PROVIDED PASSAGE
Tuesday, March 21, 2006

That old towel-cape feeling

I watch a lot of movies and TV. A lot. I'm what the money folks in the biz call "a heavy ingestor of content." How disgusting does that sound? Ahh, Hollywood, Inc.

But I digress. This post is about what makes a movie or TV show good vs. bad - and after nearly 27 years of heavy content ingestion, I think I can speak on the subject with some level of authority.

The first time I remember saying "Man, this movie is GOOD" was when I was four or five years old and I saw Superman - the true, Reeve-Brando version (I know the time math doesn't add up, but you gotta remember that it was Peru, it took some time for Yankee entertainment to hit our little corner of the hemisphere).

A MAN COULD FLY! Why didn't anybody tell me? I went home, tied a towel around my neck and jumped from the bed to the chair, from the chair to the bed, with the tiny hope that I'd catch air eventually. And I'm pretty sure I did, a couple of times. This continued for a long, long time. Months, even.

To this day, this remains my litmus test of good entertainment. Does it make me want to wrap myself in it, live in it, think and talk it for days?

According to this test, Hollywood has failed. Let's be charitable and say 99 percent of the time. Why is the vast majority of filmed entertainment so fucking disposable? I can count on two hands the great films and TV shows I've seen in recent memory. The rest, I've forgotten. Proves my point.

You don't realize how fleeting these crapfests are until you experience a miracle and see a damn good movie. All of a sudden context returns, and you're splashed with water when you never even knew you were thirsty.

REQUIRED TASKS
1. Answer these questions from the blog post:
(a) For about how many years does the writer say they have been ingesting content?
(b) In what country did the writer see Superman as a child?
(c) What did the writer tie around their neck before jumping between the bed and the chair?
2. Transcribe the part of the blog post that opens with the words containing "A MAN COULD" and closes with "it for days?".

RECORDED INFORMATION
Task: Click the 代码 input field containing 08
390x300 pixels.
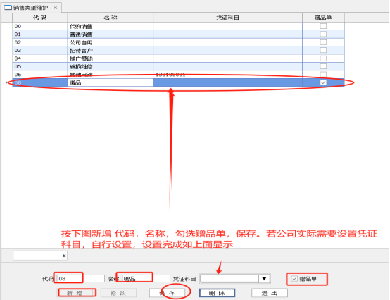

SOLUTIONS TO THE TASKS
1.
(a) Nearly 27 years.
(b) Peru.
(c) A towel.

2.
A MAN COULD FLY! Why didn't anybody tell me? I went home, tied a towel around my neck and jumped from the bed to the chair, from the chair to the bed, with the tiny hope that I'd catch air eventually. And I'm pretty sure I did, a couple of times. This continued for a long, long time. Months, even.

To this day, this remains my litmus test of good entertainment. Does it make me want to wrap myself in it, live in it, think and talk it for days?